Edit the data from the line containing "Screen dimensions: 1190x670" through the end, replacing "Click" with "Tap" and changing nothing else. Leave the pictures out of your answer.

Data on target coordinates
════

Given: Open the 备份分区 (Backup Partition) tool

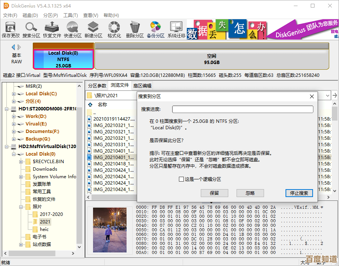Looking at the screenshot, I should pos(156,29).
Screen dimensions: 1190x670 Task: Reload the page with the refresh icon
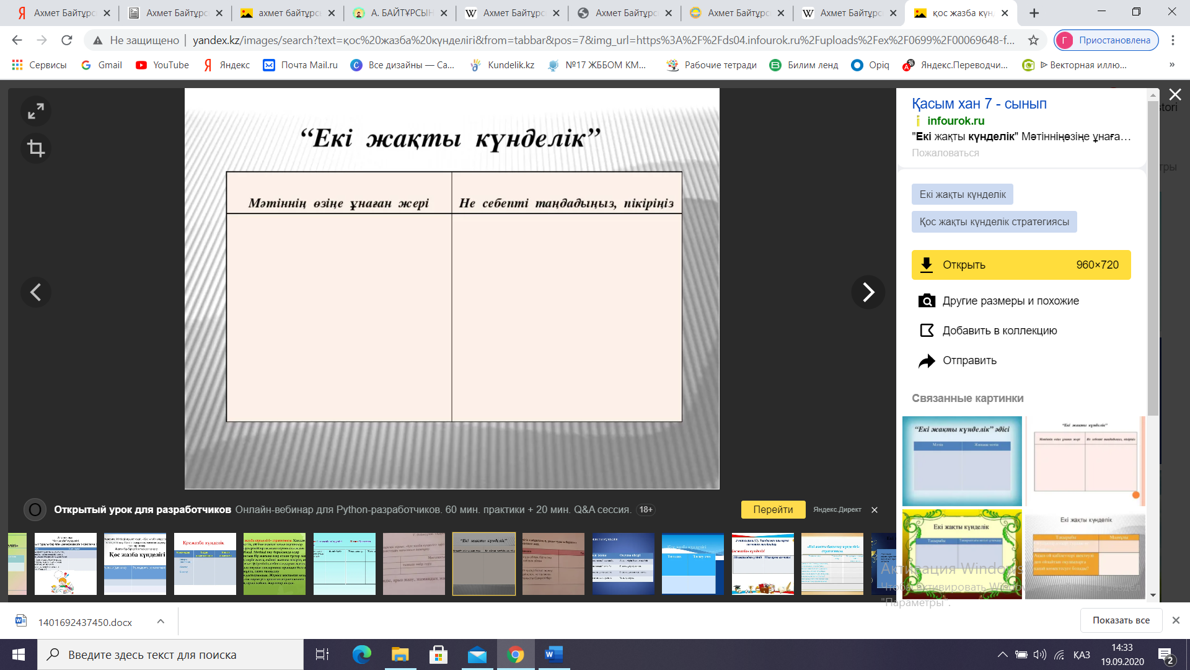coord(67,40)
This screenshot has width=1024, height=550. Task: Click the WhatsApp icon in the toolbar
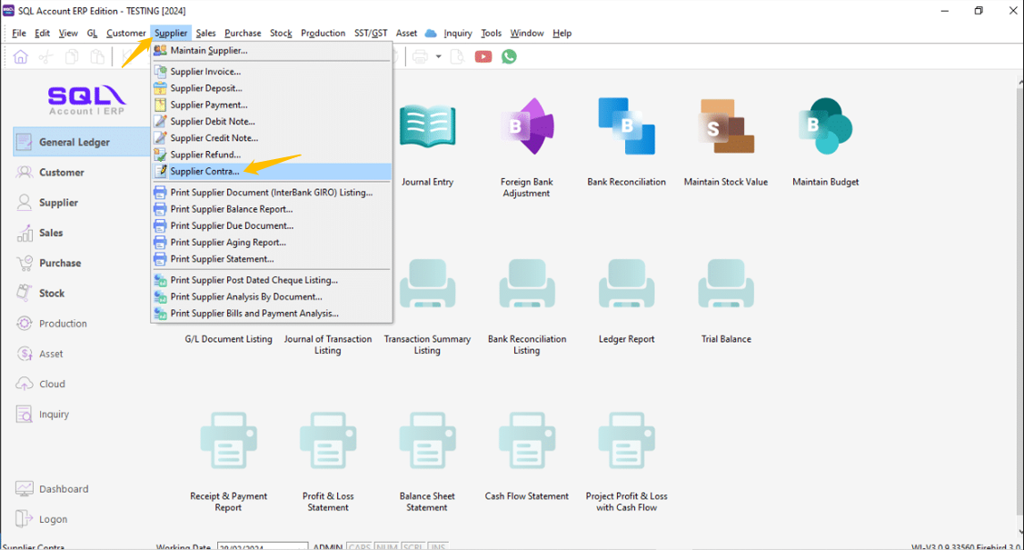(509, 56)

════

* CORRECT ANSWER
Screen dimensions: 1190x670 Task: Reload the page with the refresh icon
coord(67,40)
This screenshot has width=1024, height=550. Task: Tap the WhatsApp icon in the toolbar
(509, 56)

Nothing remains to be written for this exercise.